Les années passent, mais Allan McNish reste le même. En piste, il est souvent le fer de lance d’Audi, le premier à aller au charbon quand le besoin s’en fait sentir. En dehors, il est l’un des pilotes les plus disponibles, le plus jovial certainement. Avec son français à l’accent écossais, il est en tout cas toujours aussi sympathique. En somme, un bon client…

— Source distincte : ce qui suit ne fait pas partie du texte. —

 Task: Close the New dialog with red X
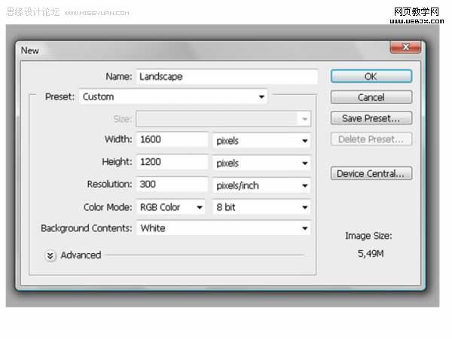pos(405,47)
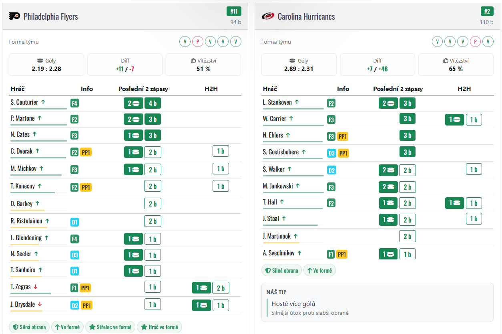502x334 pixels.
Task: Click the Philadelphia Flyers team logo
Action: tap(14, 16)
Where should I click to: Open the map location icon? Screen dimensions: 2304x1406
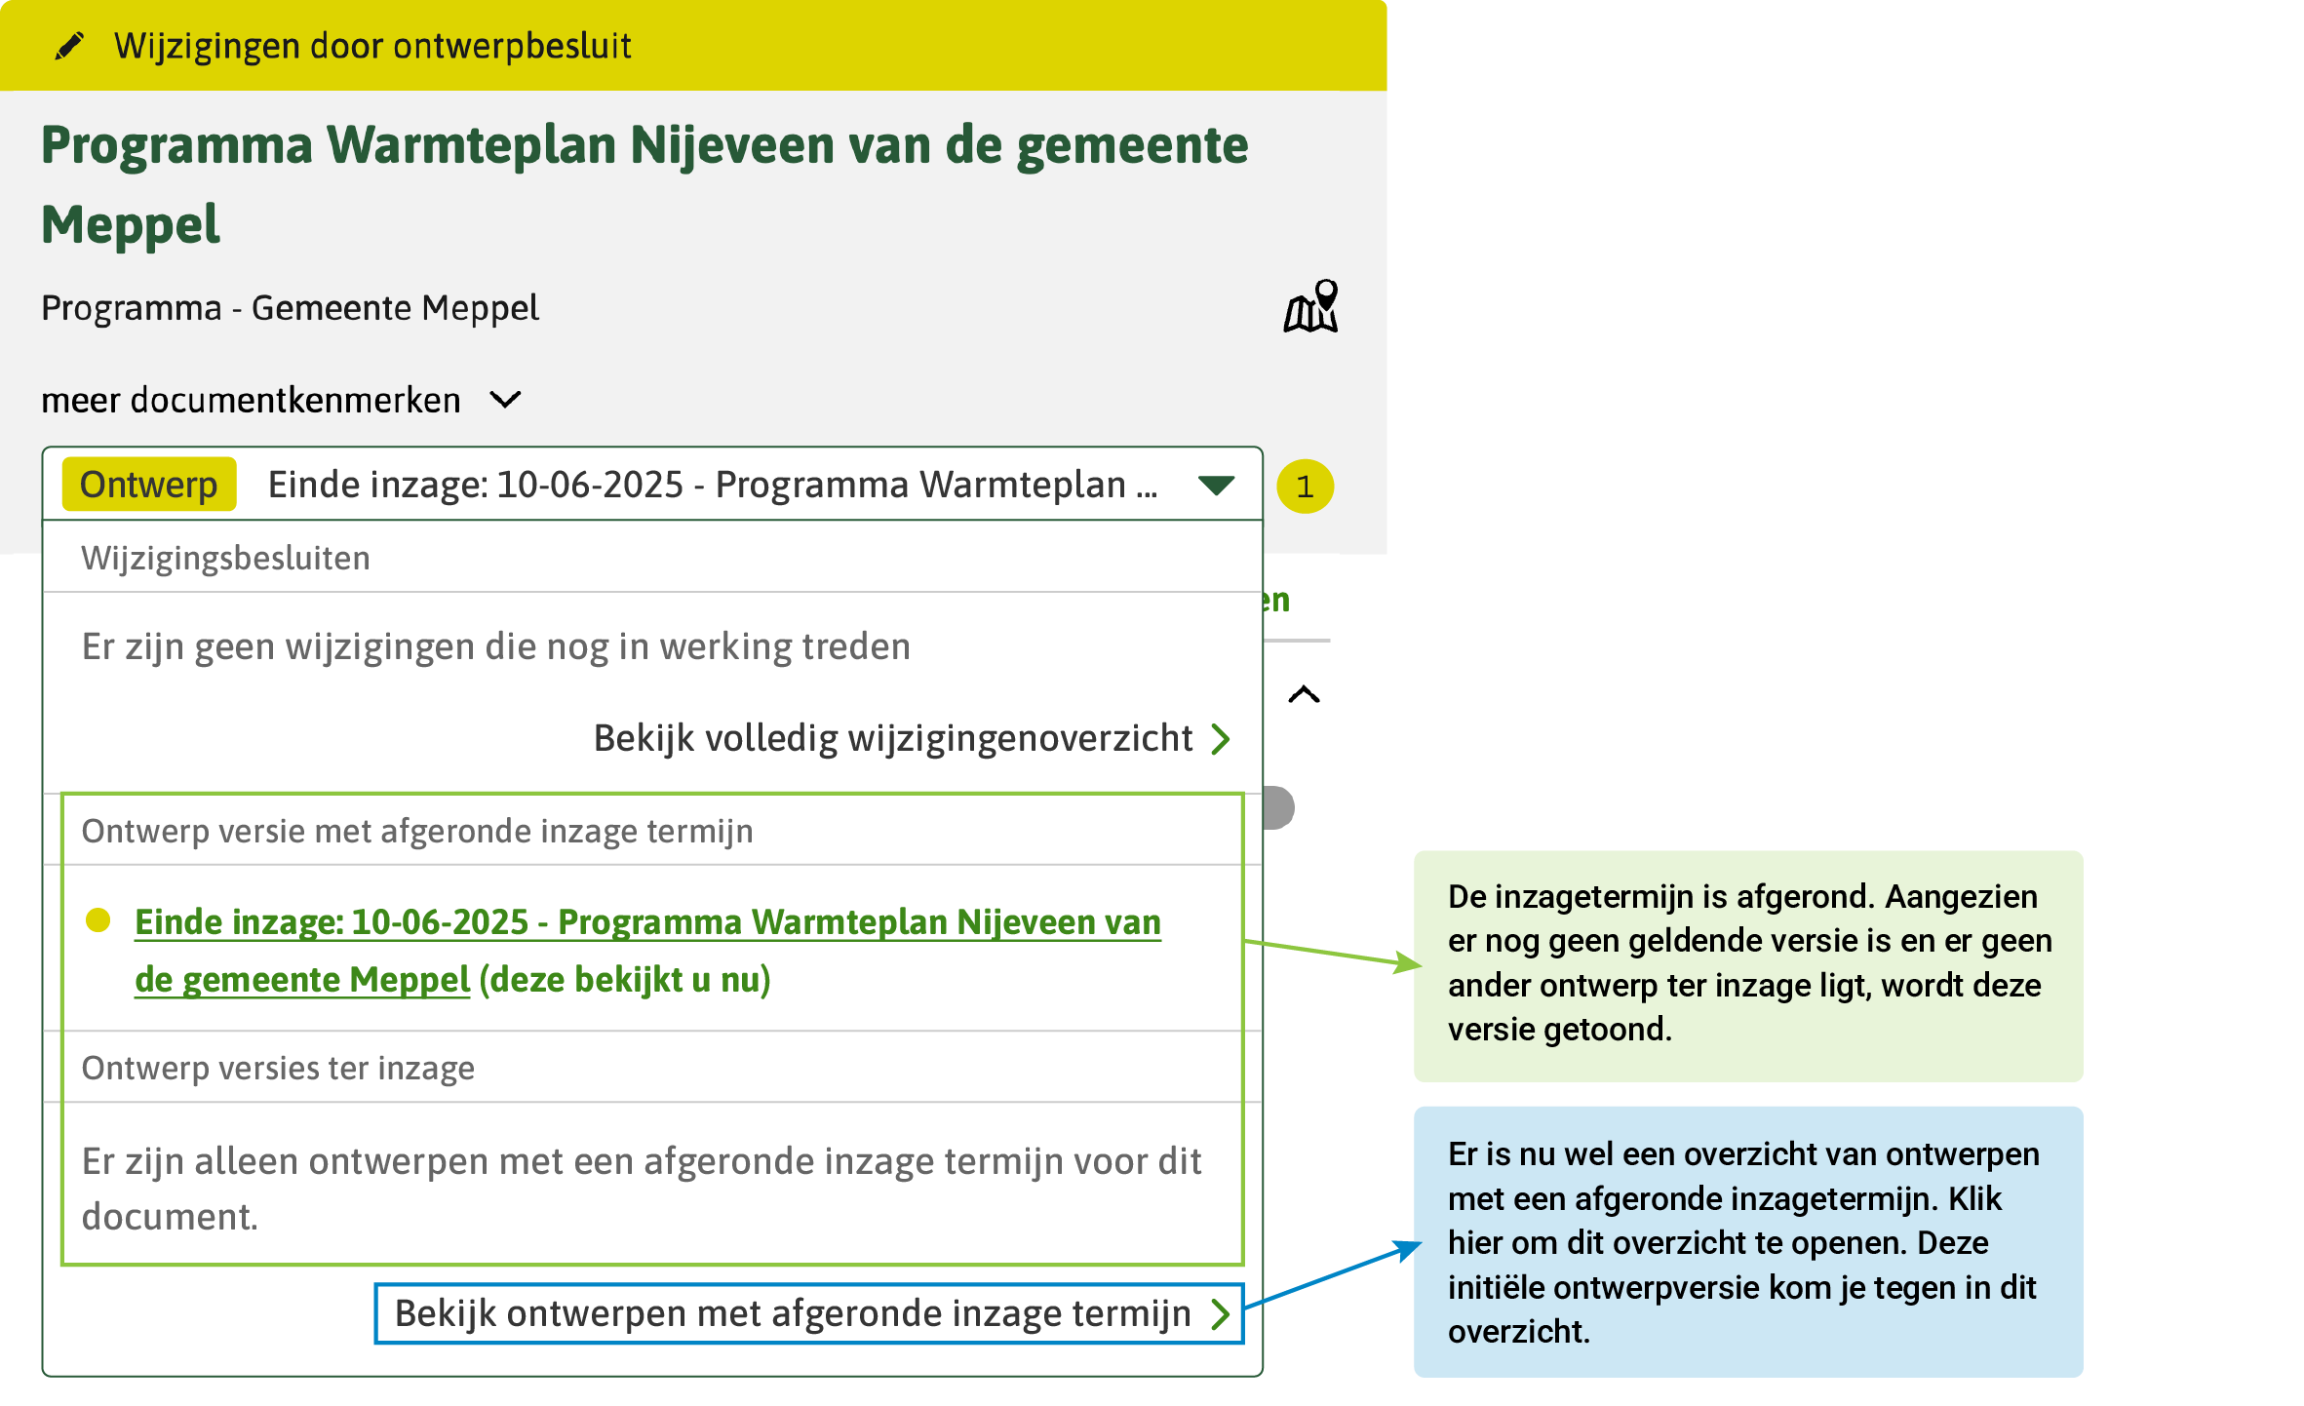coord(1310,307)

C’est avant les qualifications que nous avons rencontré Allan. L’occasion de faire le tour de la question, à commencer par les objectifs de ce week-end sur le circuit Paul Ricard HTTT. Alors, le petit écossais a-t-il cédé à la mode actuelle qui veut que tout le monde soit venu dans le Sud de la France pour préparer Le Mans. « Si vous parlez aux ingénieurs, oui c’est un essai » souligne-t-il avant de nuancer son propos. « Si vous parlez aux pilotes, c’est une course. Bien sur qu’on pense au Mans. Mais une fois que le drapeau vert est déployé, je me donne à 100% ! Je veux gagner ici, je veux gagner à Spa, et évidemment au Mans. Ici, nous allons avoir un premier aperçu. Jusqu’à Spa, ce sera impossible de se prononcer, tout en sachant que Spa est placé trop prêt des 24 Heures du Mans pour faire des changements majeurs. Au Castellet, c’est une sorte d’essai. A Spa, les gens ne pourront pas cacher leurs cartes. »

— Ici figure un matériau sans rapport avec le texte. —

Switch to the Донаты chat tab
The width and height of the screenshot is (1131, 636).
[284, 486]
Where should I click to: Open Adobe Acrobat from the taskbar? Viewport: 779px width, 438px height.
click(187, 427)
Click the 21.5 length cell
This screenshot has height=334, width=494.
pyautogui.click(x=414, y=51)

Le ton est donné et Allan McNish en chaîne à propos de la nouvelle R15 « plus » et du déroulement du meeting varois : « C’est notre première course et nous n’avons pas beaucoup roulé. Il nous reste de la marge : nous cherchons encore à avoir une voiture plus constante. Nous ne serons que deux pour la course : nous avons un « demi Tom » avec nous (rire) ! Donc c’est important d’avoir une voiture facile à piloter. »
Sur le circuit Paul Ricard HTTT, l’Audi du tandem McNish/Capello affrontera la 908 HDi FAP du Team ORECA. Les interrogations n’ont pas manqué quant à la valeur accordé par l’Ecossais à cette Peugeot « privée ». Sa réponse a été pour le moins claire : « Je connais très bien ORECA puisque j’ai du voir Hugues de Chaunac pour la première fois en 1987. J’ai roulé avec eux en 2005, sur la R8, et je connais les ingénieurs. C’est une vraie équipe d’Usine. Il y a vraiment peu de différences avec l’équipe officielle Peugeot. »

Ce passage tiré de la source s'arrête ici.